The accession of the Moroccan monarch is currently celebrated on 30 July, as that was the date when King Mohammed VI was enthroned, following the death of his father Hassan II on 23 July 1999. The date is marked with several official and civilian celebrations, in particular including a televised address given by Mohammed VI.

Netherlands

Koninginnedag (Queen's Day) was, during the reign of Queen Beatrix, celebrated on 30 April, the date of her accession in 1980 upon the abdication of her mother, Queen Juliana, whose birthday fell on 30 April). Beatrix abdicated on Koninginnedag 2013, which led to the accession of King Willem-Alexander. As a result, the holiday became known as Koningsdag (King's Day) from 2014 and the celebration was moved three days ahead to 27 April, to instead mark the birthday of Willem-Alexander.

United Arab Emirates
The United Arab Emirates is unusual in celebrating the accession of its president, although the president is elected from amongst the seven hereditary emirs (ruling princes) of the constituent states of the UAE, and is therefore also a hereditary and monarchical leader. Accession Day is a national holiday in the UAE.

United Kingdom 

The custom of marking this day was inaugurated during the reign of Queen Elizabeth I of England. Her accession day was celebrated in the United Kingdom and the Commonwealth during her reign and also, according to the 19th-century historian Thomas Lathbury, during the reigns of her successors. A "Form of Prayer and Thanksgiving" to be used in churches on the anniversary of the queen's accession was published in 1576 and used until 1602.

In 1568, the tenth anniversary of Queen Elizabeth's accession was marked with the ringing of bells and 17 November became known as "Queen Elizabeth's Day" or "Queene's Day". As her reign progressed, it was celebrated with increased fervour and, long after her death, it continued to be observed as a day of Protestant rejoicing and expression of anti-Catholic feeling. The observances included triumphal parades and processions, sermons against populism and the burning of the Pope in effigy. After the Great Fire of London (1666), "these rejoicings were converted into a satirical saturnalia of the most turbulent kind"; the greatest excesses occurred in the years 1679–81 when wealthy members of political clubs paid for processions and bonfires to arouse the populace to political fervour. The inhabitants of Berry Pomeroy in south Devon reinstated the tradition of Queene's Day in 2005 with a special church service and bonfire.

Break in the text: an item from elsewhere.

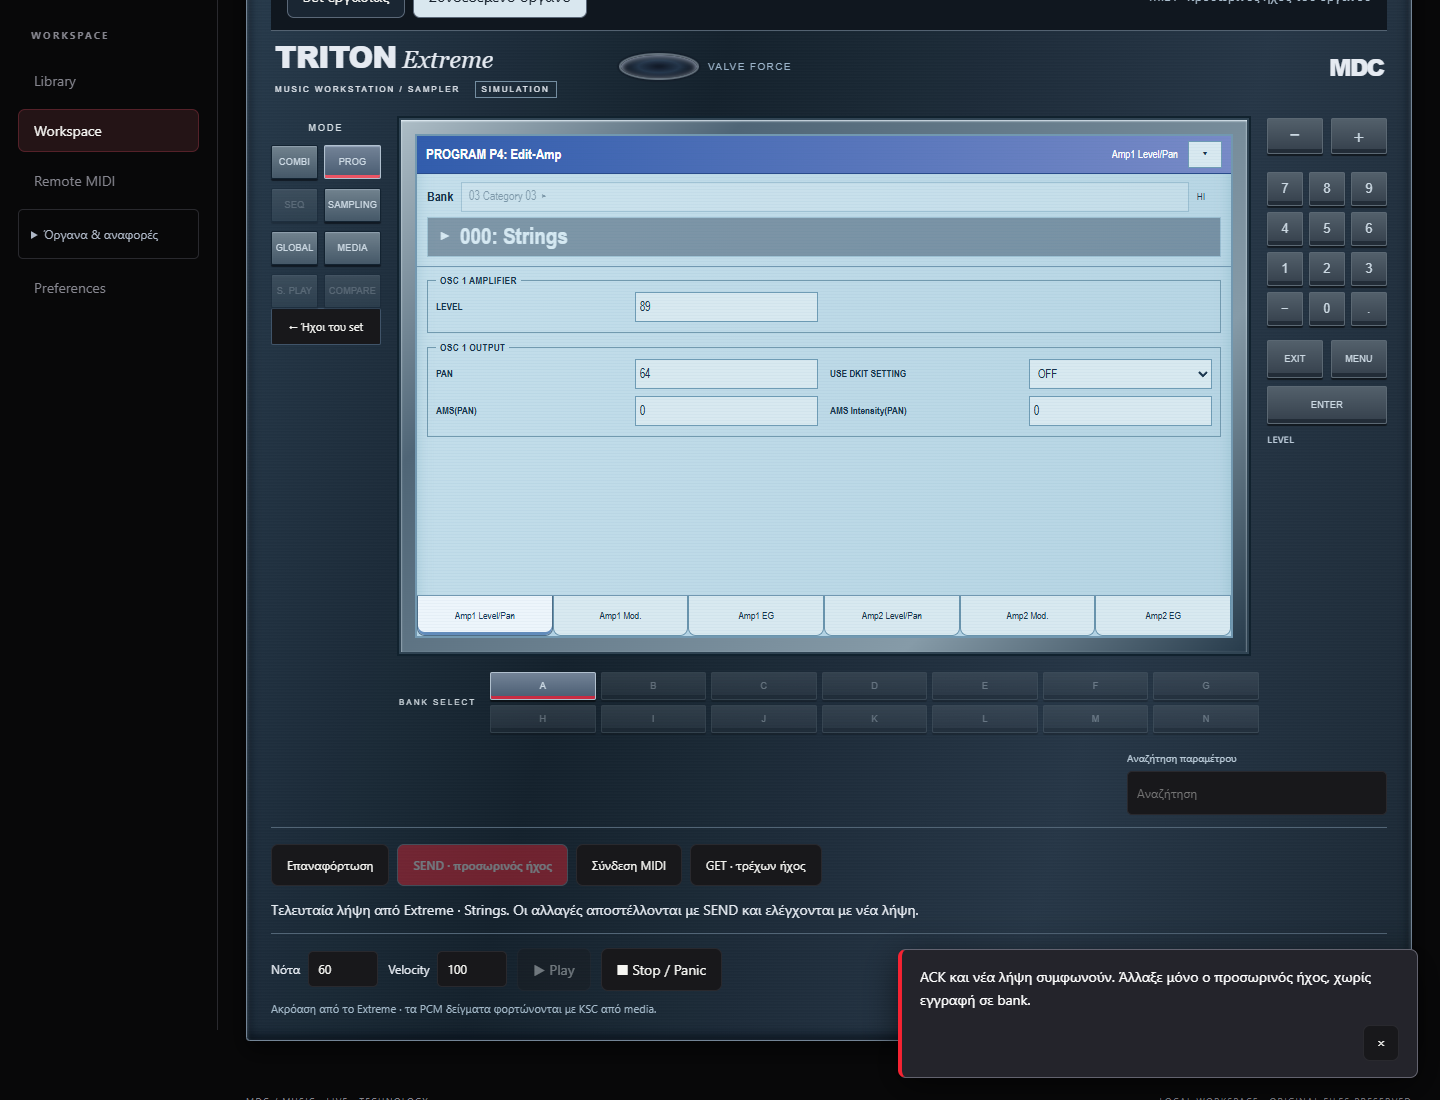The height and width of the screenshot is (1100, 1440).
Task: Click the Σύνδεση MIDI button
Action: [x=629, y=866]

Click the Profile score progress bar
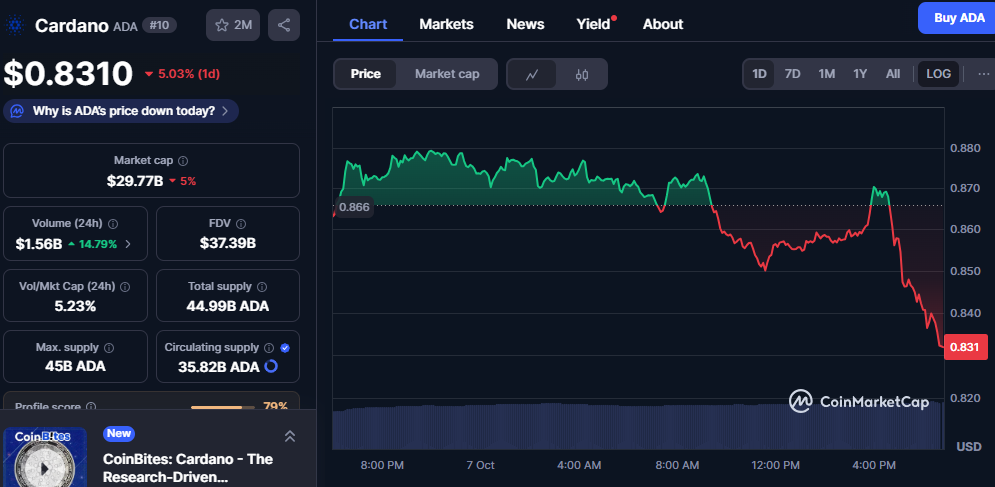pos(223,407)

On the accession of King James I of England, a form of prayer and thanksgiving was issued for use in all churches "upon his entry to this kingdom". In 1625, a new service was issued which was sanctioned by Convocation in 1640 but set aside by Parliament at the Restoration when certain parts of it were included in the special service for 29 May. When King James II acceded the throne, he ordered the preparation of a special form of prayer and thanksgiving for the anniversary of his accession day and a revised version of the old service was prepared and set forth by authority in 1685. The form of words "the day on which His Majesty began his happy reign" was first used in this service and has been retained ever since. After falling out of use during the reigns of William III and Mary II, the service was revised and used again during the reign of Queen Anne. King George V's accession day (reigned 1910–36) was 6 May. From 1952 until 2022, Accession Day took place on 6 February, during the reign of Elizabeth II.

The present monarch, Charles III's, accession day is 8 September. Accession day is observed in the United Kingdom by the flying of specific flags and various official functions. In London, a Royal Salute is fired by the guns of the King's Troop, Royal Horse Artillery in Green Park and by the Honourable Artillery Company at the Tower of London. Salutes are also fired at Woolwich, Colchester, Edinburgh Castle, Stirling Castle, Cardiff, Belfast, York, Portsmouth, Plymouth and Dover Castle.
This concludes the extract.